Workout Rules: This will teach you how to have the most effective and efficient workout as possible. It is not enough to just go through the motions, and I will help teach how to maximize the exercise.

EATING

FOOD IDEAS + TIPS
We give you practical tips so that you can actually make healthy eating WORK for YOU. Additionally, we give you a bunch of different options for breakfast, lunch and snack, and tell you how we minimize meal planning and prep time while maximizing taste and budget in a family friendly way.
DINNER MEAL PLAN
For your convenience, there is a dinner meal plan for every single week of the month.
RECIPES
We will provide you with all the dinner recipes as well as our favorite breakfast, lunch and snack options.
WHOLE FOODS GUIDE
You will also receive a whole foods guide, which lists different examples and serving sizes from all the food categories.
NUTRITION GUIDE
This document is explains nutrition principles that we follow. We believe these concepts will not only fuel your body in such a way that is physically healthy, getting you the results you want, but it will also help you build a stable mental and emotional relationship with food.

Accountability

Private Facebook Group: You will have access to a private Facebook group that will serve as a portal for encouragement, discussion, motivation, accountability, camaraderie, questions, information, tips and so much more.

Personal Accountability: I will also be emailing everyone in the group on a weekly basis in order to not only personally check-in to see how things are going, but to also answer any private questions you may have and to ensure that you are doing the deep core technique properly.

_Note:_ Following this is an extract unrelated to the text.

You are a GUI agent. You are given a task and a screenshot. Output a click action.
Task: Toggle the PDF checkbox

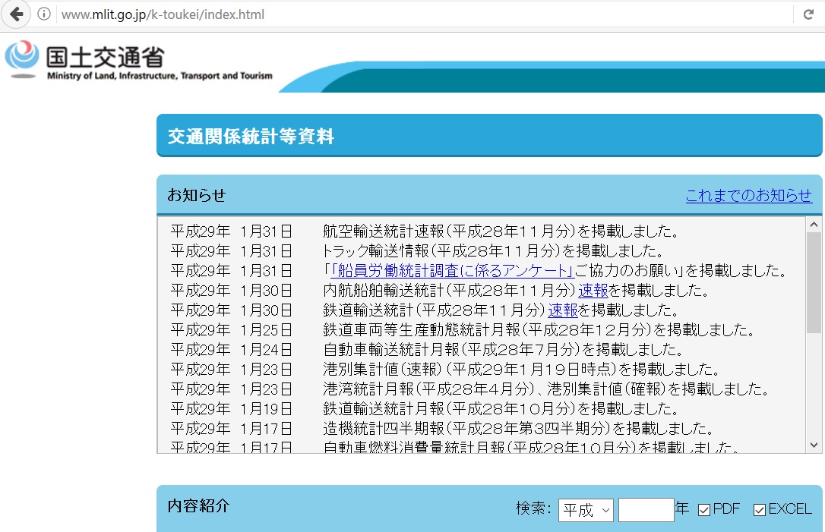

Schedule: We have jam packed the program with content - information, videos and more - as we wanted to equip you as best as we possibly can. However, we do not want you to be overwhelmed. Therefore, we are giving you a daily schedule for the reading, videos, exercise, etc so that you can better absorb the information.

REQUIREMENTS

1. Set of Dumbbells - Medium resistance (5 to 15# set). I prefer the hexagonal shape at the end as your hand fits under the dumbbell better when using them on the ground. I also like the cast iron instead of the neoprene because the neoprene will essentially rot and fall of the dumbbell. I have linked a set on Amazon, but these can also be purchased at major retailers like Target and Wal-Mart. Additionally, they can often be found used for a cheaper price at second hand sports stores or online sites such as Craigslist and Facebook Garage Sales.

(It would also be beneficial to have a smaller set of dumbbells (1 to 5# set), but you can use soup cans or water bottles as well.)

2. Exercise Ball - I again have linked a quality brand on Amazon, but these can also be purchased at major retailers like Target and Wal-Mart. The appropriate size depends on your height:

4'11" to 5'4" height: 55 cm ball

5'4" to 5'11" height: 65 cm ball

5'11" to 6' 7" height: 75 cm ball

3. Circle Mini Resistance Band - Medium resistance. I have linked to my favorite set here. You actually do not need the whole set, but rather just one of medium resistance (green or blue in this case). If you visit a local physical therapy office, they will usually sell these individually.

4. Val Slides - You can purchase these off of Amazon, but you can also simply use household items - socks or rags on hard floors or paper plates on carpet.

5. Handle Resistance Band - I recommend not only a medium resistance band like the one linked here, but also one that comes with a door attachment so that you can loop it around something or anchor it a door.